- [WORK TO COMPLETE]
For the entries below, the result should be an exact transcription of the lines from the one with "Task: Click the Счет на оплату invoice header" up to and including the one with "The image size is (498, 313).", and only those.

START TASK MATERIAL

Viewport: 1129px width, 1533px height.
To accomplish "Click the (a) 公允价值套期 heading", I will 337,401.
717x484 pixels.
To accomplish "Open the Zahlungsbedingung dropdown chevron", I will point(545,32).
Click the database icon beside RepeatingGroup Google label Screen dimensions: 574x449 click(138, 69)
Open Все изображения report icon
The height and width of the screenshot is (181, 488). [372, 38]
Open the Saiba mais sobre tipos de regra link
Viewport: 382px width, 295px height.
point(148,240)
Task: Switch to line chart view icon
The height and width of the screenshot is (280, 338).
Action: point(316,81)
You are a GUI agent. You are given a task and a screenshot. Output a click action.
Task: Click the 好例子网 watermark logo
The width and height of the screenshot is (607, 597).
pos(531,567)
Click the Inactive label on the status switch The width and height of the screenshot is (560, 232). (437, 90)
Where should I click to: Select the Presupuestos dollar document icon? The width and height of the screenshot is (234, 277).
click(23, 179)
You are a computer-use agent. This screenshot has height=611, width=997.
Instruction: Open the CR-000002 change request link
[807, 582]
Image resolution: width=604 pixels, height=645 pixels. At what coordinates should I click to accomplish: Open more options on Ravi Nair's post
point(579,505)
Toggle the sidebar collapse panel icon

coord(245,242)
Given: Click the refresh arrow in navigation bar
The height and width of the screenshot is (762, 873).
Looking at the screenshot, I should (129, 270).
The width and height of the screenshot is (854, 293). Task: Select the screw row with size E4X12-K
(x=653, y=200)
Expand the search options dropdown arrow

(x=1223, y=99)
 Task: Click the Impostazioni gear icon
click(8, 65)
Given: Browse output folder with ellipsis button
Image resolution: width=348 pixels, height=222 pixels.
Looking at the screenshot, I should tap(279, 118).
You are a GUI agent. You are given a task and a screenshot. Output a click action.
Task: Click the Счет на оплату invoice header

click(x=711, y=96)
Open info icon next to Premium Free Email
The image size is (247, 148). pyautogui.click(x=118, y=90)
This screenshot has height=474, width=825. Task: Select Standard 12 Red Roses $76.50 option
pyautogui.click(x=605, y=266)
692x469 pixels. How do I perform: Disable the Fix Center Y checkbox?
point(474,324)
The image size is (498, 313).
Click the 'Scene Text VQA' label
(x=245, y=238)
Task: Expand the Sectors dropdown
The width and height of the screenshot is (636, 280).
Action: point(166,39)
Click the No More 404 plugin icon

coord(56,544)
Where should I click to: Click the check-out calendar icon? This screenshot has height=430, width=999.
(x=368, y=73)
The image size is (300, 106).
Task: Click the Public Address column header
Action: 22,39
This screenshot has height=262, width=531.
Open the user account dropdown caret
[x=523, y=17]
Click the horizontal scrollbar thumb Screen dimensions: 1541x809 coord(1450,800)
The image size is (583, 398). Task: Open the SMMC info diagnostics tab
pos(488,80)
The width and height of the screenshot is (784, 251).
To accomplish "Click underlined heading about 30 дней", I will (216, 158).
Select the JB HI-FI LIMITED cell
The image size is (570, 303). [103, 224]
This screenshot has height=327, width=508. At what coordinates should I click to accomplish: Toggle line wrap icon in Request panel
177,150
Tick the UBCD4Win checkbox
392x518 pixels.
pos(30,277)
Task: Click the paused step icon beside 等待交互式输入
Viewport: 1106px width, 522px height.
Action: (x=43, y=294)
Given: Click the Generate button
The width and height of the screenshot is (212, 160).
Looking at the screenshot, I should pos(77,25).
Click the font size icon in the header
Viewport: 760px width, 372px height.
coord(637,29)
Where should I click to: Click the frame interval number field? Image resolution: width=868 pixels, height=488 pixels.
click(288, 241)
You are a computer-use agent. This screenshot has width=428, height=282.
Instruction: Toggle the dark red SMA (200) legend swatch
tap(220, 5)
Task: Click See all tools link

END TASK MATERIAL

- [RESPONSE TO THIS TASK]
Task: Click the Счет на оплату invoice header

click(x=711, y=96)
Open info icon next to Premium Free Email
The image size is (247, 148). pyautogui.click(x=118, y=90)
This screenshot has height=474, width=825. Task: Select Standard 12 Red Roses $76.50 option
pyautogui.click(x=605, y=266)
692x469 pixels. How do I perform: Disable the Fix Center Y checkbox?
point(474,324)
The image size is (498, 313).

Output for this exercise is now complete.